LONDON, June 21 -- A European Commission expert group report on Thursday labelled 14 raw materials as critical because of supply risks due to their production being concentrated in a few countries.
These countries are China, Russia, Brazil and the Democratic Republic of Congo, the group said in a release.
"Raw materials are an essential part of both high tech products and every-day consumer products, such as mobile phones, thin layer photovoltaics, lithium-ion batteries, fibre optic cable, synthetic fuels etc." it said.
"But their availability is increasingly under pressure .... This production concentration, in many cases, is compounded by low substitutability and low recycling rates."
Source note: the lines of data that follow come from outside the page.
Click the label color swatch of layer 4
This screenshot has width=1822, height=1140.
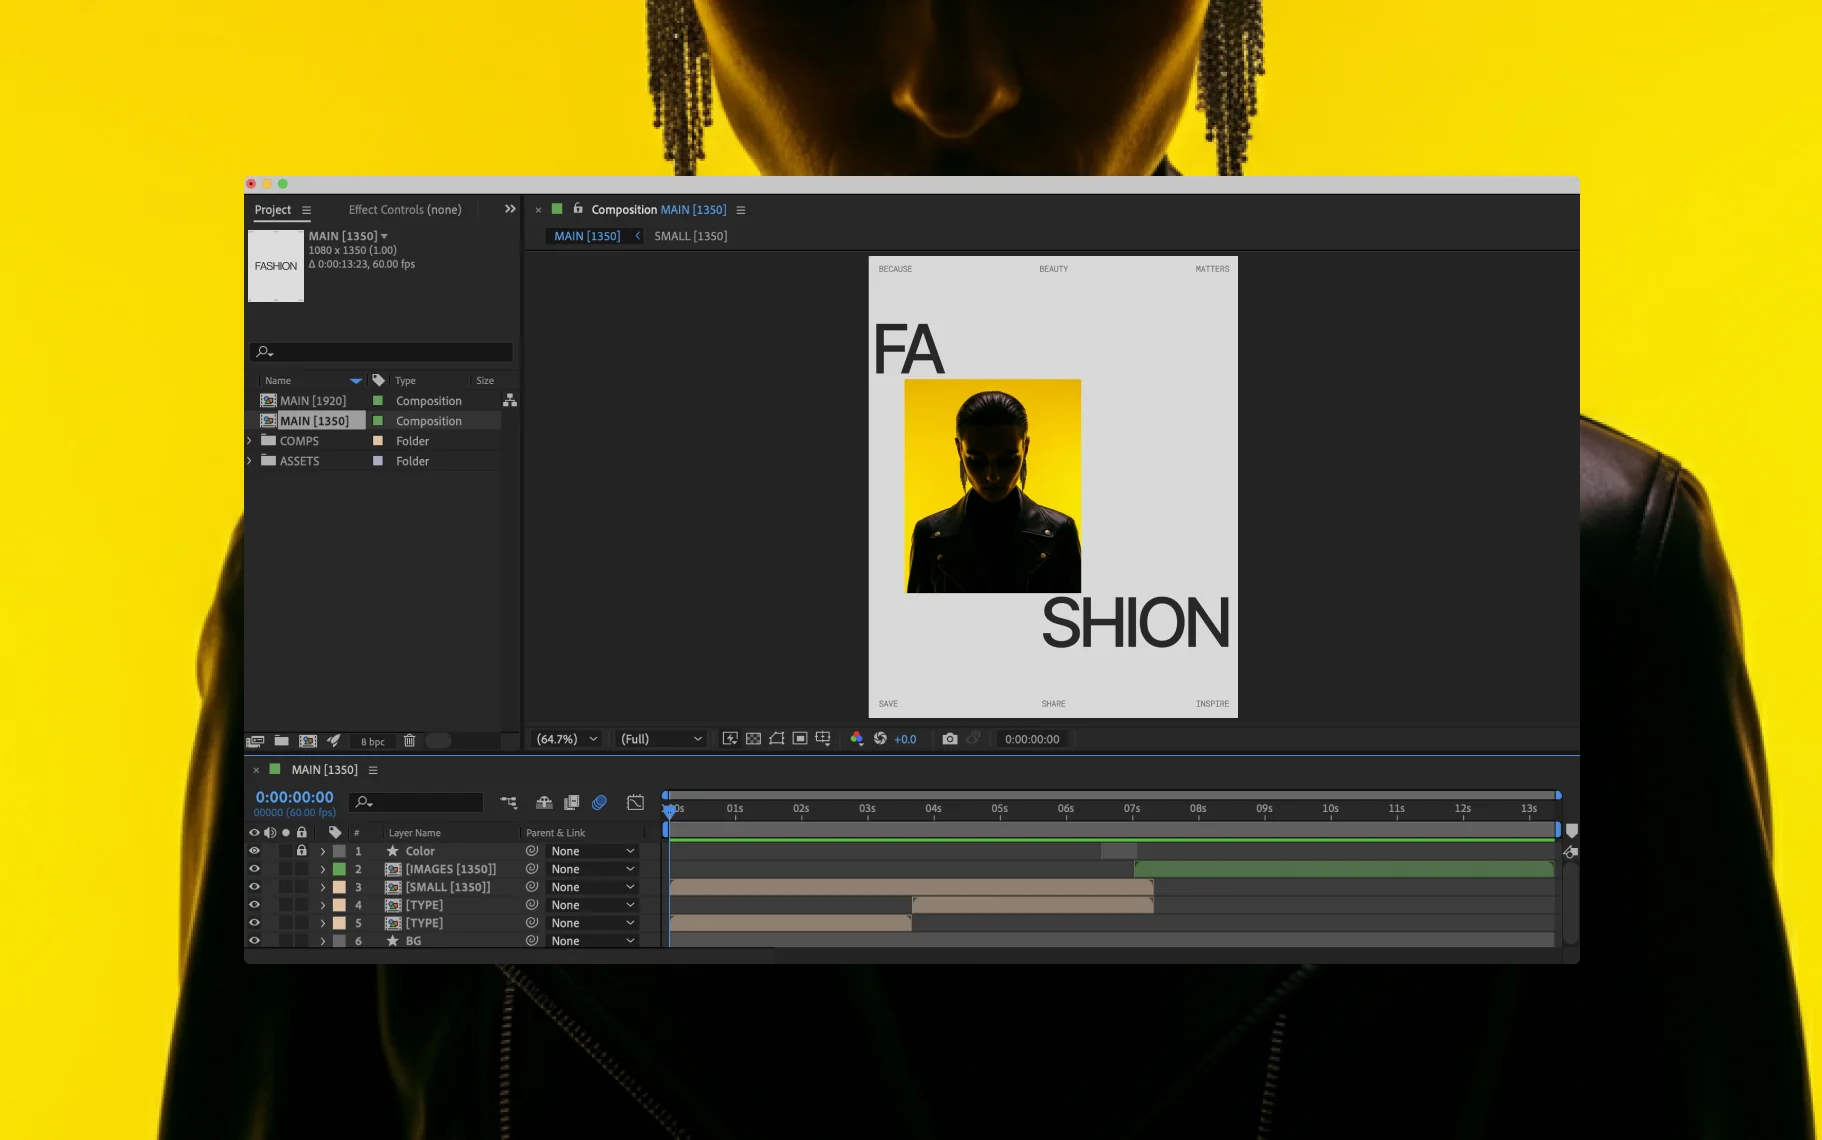339,905
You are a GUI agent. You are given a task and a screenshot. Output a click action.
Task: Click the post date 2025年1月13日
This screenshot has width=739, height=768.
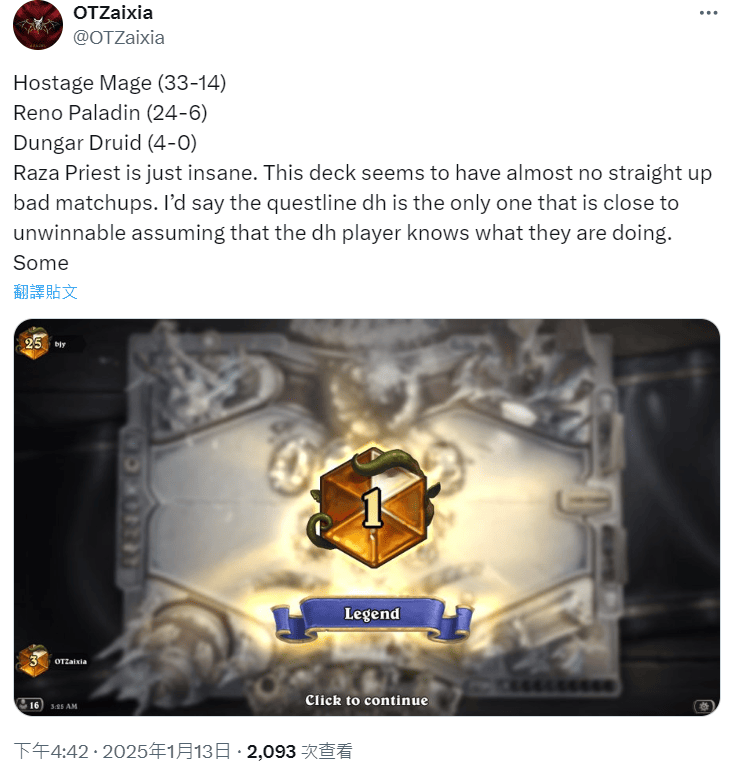167,751
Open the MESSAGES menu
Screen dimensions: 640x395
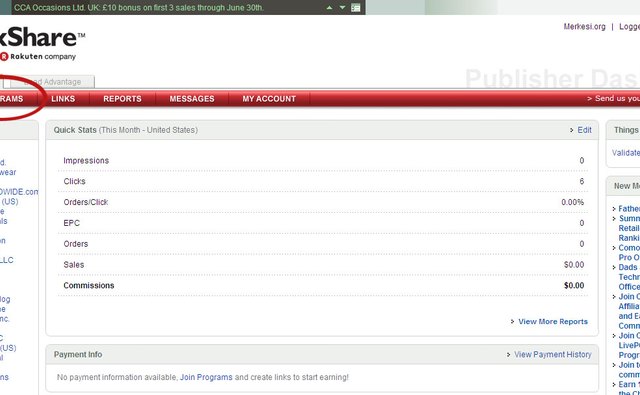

The 14 raw materials are antimony, beryllium, cobalt, fluorspar, gallium, germanium, graphite, indium, magnesium, niobium, platinum group metals, rare earths, tantalum and tungsten.
China is believed to have 97 percent of the world's rare earth metals, used in hybrid cars and laser equipment among others, and growing demand is heating up the race to find more sources of these metals.
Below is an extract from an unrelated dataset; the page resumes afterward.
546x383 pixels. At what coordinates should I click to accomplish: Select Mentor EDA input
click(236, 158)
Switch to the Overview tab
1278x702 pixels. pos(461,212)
"Forecasts indicate that demand might more than triple for a series of critical raw materials by 2030 compared with the 2006 level -- for gallium it might increase 20 times," the group said.
"Many emerging economies are pursuing industrial development strategies by means of trade, taxation and investment instruments aimed at reserving their resource base for their exclusive use."
The group recommends the list is updated every five years, action to improve access to primary resources, action to make recycling more efficient and action to encourage substitution.
"Today's report provides very valuable input for our efforts to ensure that access to raw materials for enterprises will not be hampered," said Antonio Tajani, commissioner for industry and entrepreneurship.
"We need fair play on external markets ... It is our aim to make sure that Europe's industry will be able to continue to play a leading role in new technologies and innovation."
Last year the European Union and UK-based Minor Metals Trade Association discussed stockpiling minor metals such as cobalt used in aero engines and rechargeable batteries for hybrid cars and indium used in liquid crystal display screens.
Earlier this month the European Commission and the African Union Commission agreed to cooperate on raw materials and work together, particularly on issues such as governance, infrastructure, investment and geological knowledge and skills.